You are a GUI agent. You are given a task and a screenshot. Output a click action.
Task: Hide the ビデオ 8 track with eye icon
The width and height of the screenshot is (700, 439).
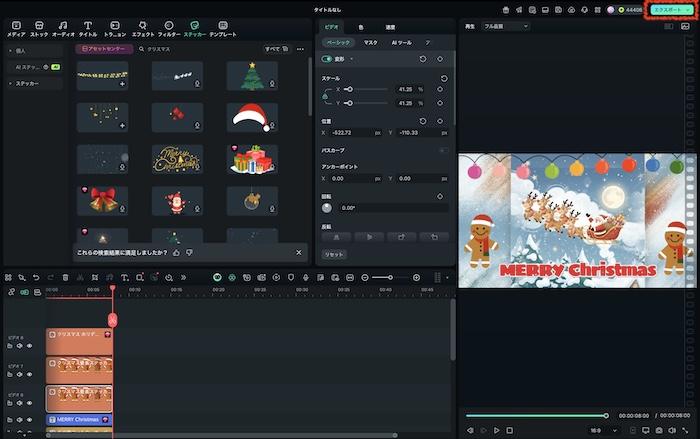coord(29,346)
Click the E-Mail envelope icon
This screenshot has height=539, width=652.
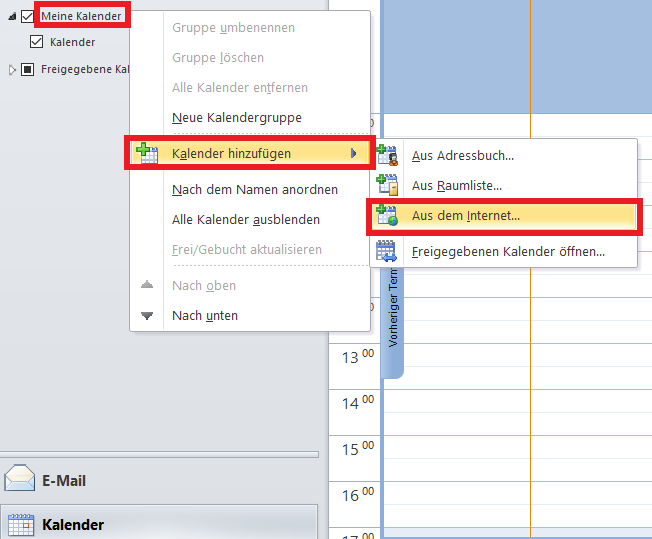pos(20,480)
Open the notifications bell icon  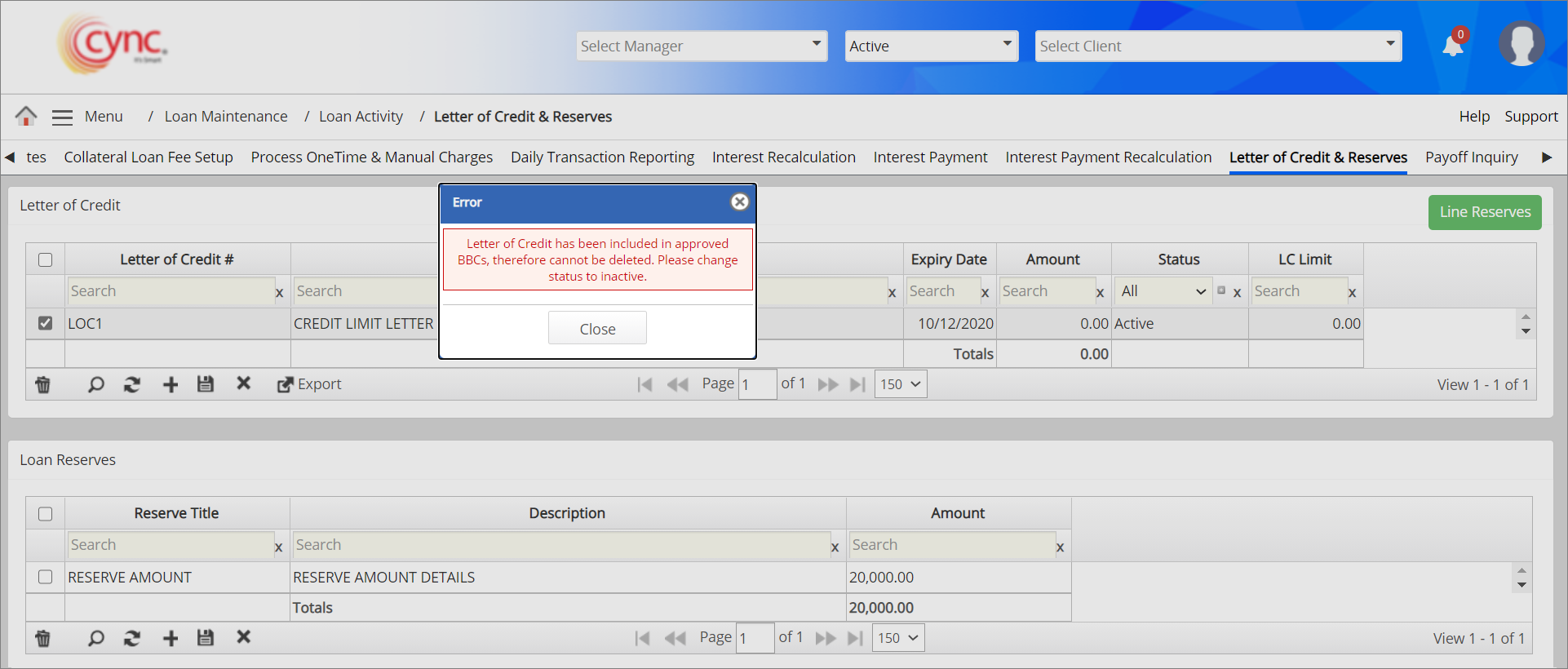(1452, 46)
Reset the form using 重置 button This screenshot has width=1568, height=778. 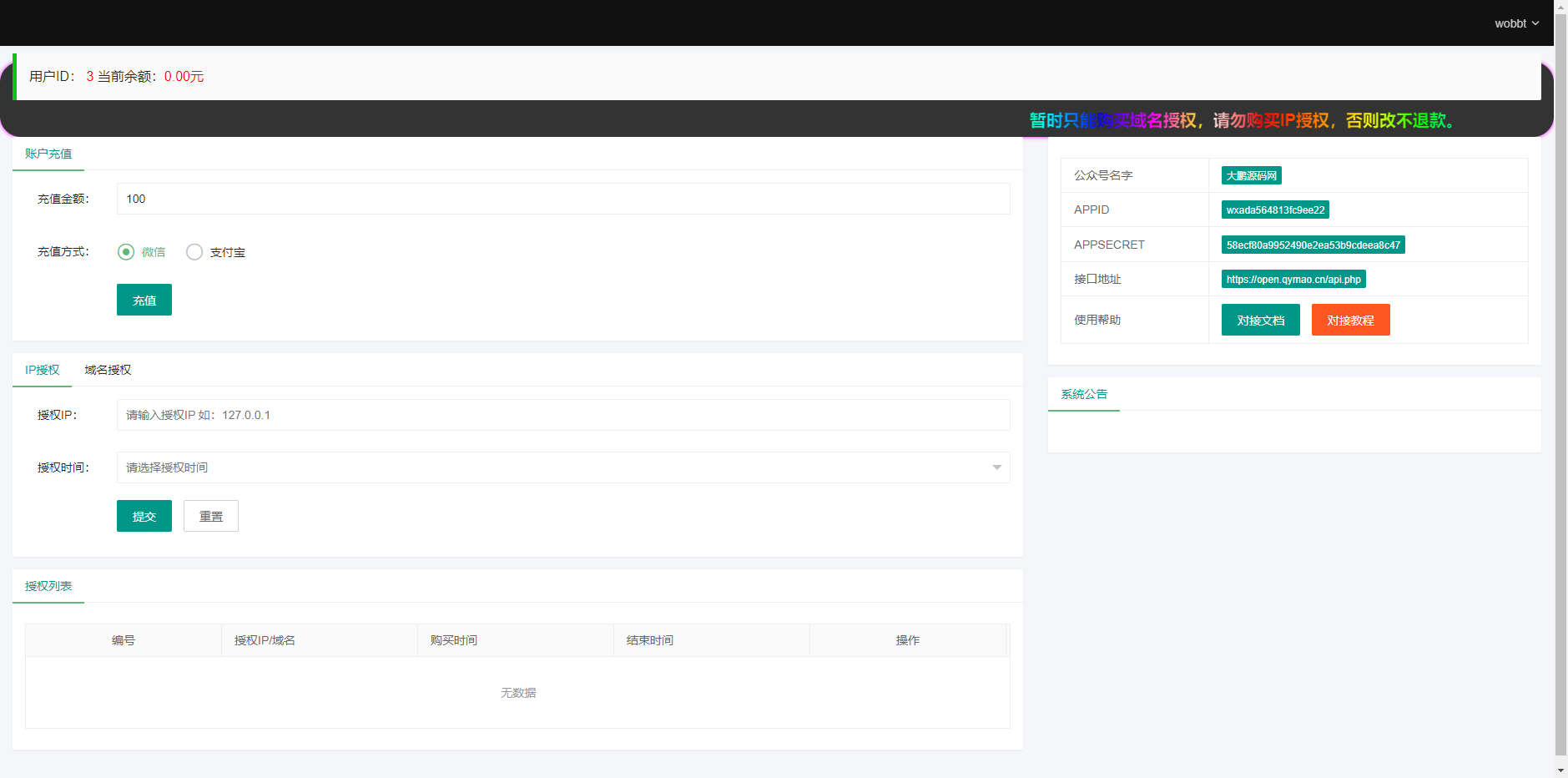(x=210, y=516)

...

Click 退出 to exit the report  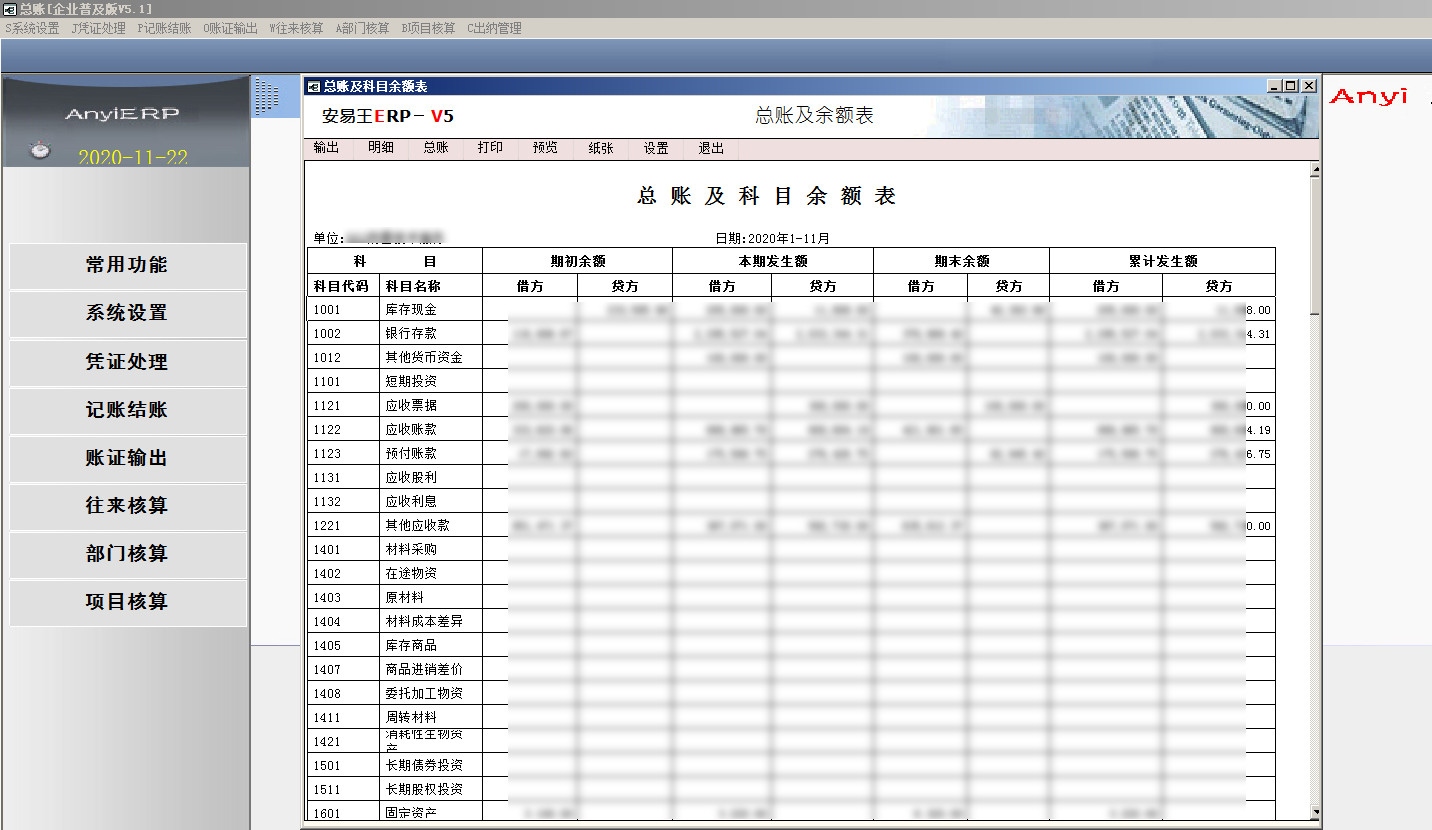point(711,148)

* * *

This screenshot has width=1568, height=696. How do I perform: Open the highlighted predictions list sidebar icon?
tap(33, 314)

» **YOUR OBJECTIVE**:
In the data above, find the line containing "You are a GUI" and the line containing "Click the E-Mail envelope icon". Repeat those two lines and everything between them exactly, minus the pictures.

» **EXERCISE RESULT**:
You are a GUI agent. You are given a task and a screenshot. Output a click action.
Task: Hide the ビデオ 8 track with eye icon
The width and height of the screenshot is (700, 439).
coord(29,346)
Click the E-Mail envelope icon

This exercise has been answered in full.